Monday, July 19, 2004

Censorship in Maple country

From The Wall Street Journal (emphasis mine):
When it comes to Canadian identity, Fox News Channel is apparently a threat. Al-Jazeera, on the other hand, is just another point of view enriching Canadian culture. That's the message sent last week when the Canadian Radio and Television Commission (CRTC) granted the Qatar-based, anti-American al-Jazeera a Canadian license. Fox has wanted into Canada since 1999 but has so far been shut out -- except in Ottawa, at the Canadian Parliament, which requested and got a Fox feed last August.

[...]

The darkest interpretation of all of this is that Canada's liberal political elites find al-Jazeera's view of the world more compatible than Fox's. The Arab network is always putting the worst face on U.S. policies, while Fox doesn't mind suggesting that it is rooting for America to win when it goes to war.
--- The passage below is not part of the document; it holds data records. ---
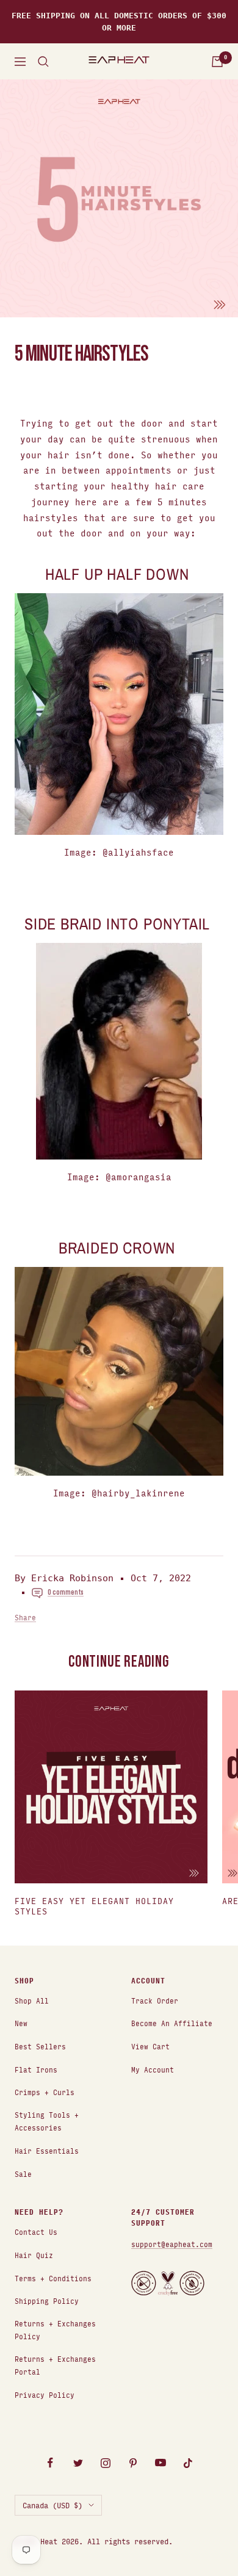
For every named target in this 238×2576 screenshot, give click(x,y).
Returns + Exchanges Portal (55, 2365)
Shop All (32, 2000)
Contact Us (36, 2231)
We prefer to think better of our neighbors to the north, but it would be nice if they gave Americans the same benefit of the doubt that they give to our enemies.
Isn't it delicious that the Canadian politburo thinks ordinary Canadians can't handle Fox, but the politicians deem themselves able to withstand it's dreadful propaganda? This is what happened during prohibition here in Iceland. There were errand-boys employed by the Althingi (parliament) whose main job was to run back and forth between the parliament building and the pharmacy, where they bought pure ethanol for the legislators - who didn't consider themselves bound by the same laws as the rest of Iceland.

Not that Icelanders in general considered themselved bound by the law - illegal production of schnapps was enormous, and the traditional Icelandic Schnapps, "Black Death", was born during those years.

The funny thing was that a majority voted for prohibition in a referendum in 1915. Another classic case of "I think it's a good idea that X should be banned. I can partake, of course, but it's bad for others who don't know how to handle it".